Entries for locating words and elements:
• • • • • • •

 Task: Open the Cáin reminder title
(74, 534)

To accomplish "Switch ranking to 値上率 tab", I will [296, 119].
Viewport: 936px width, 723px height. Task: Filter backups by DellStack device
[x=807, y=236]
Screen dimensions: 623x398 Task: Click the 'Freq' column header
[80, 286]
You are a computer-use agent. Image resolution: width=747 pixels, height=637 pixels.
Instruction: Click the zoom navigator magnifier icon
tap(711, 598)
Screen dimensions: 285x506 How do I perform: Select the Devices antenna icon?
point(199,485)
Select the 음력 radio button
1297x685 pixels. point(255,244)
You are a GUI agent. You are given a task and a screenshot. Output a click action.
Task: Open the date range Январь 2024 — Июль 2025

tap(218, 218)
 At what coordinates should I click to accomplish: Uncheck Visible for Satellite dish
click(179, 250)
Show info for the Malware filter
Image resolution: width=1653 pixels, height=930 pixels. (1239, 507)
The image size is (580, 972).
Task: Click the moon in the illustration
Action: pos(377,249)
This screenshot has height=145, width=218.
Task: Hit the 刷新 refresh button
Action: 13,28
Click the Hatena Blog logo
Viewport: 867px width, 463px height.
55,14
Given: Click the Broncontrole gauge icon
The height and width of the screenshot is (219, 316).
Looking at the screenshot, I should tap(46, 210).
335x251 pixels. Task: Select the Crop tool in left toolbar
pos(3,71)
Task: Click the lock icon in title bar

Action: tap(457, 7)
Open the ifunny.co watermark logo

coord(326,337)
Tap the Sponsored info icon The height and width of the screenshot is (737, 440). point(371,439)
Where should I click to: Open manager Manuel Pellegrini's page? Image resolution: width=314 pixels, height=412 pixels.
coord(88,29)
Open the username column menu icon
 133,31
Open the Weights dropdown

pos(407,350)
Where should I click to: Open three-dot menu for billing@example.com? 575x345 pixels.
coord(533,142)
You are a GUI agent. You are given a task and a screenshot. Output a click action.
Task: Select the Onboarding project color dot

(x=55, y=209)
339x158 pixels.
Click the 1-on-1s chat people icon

• • • • • • •

Rewrite the records from the line containing "Task: Click the lock icon in title bar" through the last line, swapping every "icon" for "symbol" and leaving everything else as it is.

*Response*
Task: Click the lock symbol in title bar

Action: tap(457, 7)
Open the ifunny.co watermark logo

coord(326,337)
Tap the Sponsored info symbol The height and width of the screenshot is (737, 440). point(371,439)
Where should I click to: Open manager Manuel Pellegrini's page? Image resolution: width=314 pixels, height=412 pixels.
coord(88,29)
Open the username column menu symbol
 133,31
Open the Weights dropdown

pos(407,350)
Where should I click to: Open three-dot menu for billing@example.com? 575x345 pixels.
coord(533,142)
You are a GUI agent. You are given a task and a screenshot. Output a click action.
Task: Select the Onboarding project color dot

(x=55, y=209)
339x158 pixels.
Click the 1-on-1s chat people symbol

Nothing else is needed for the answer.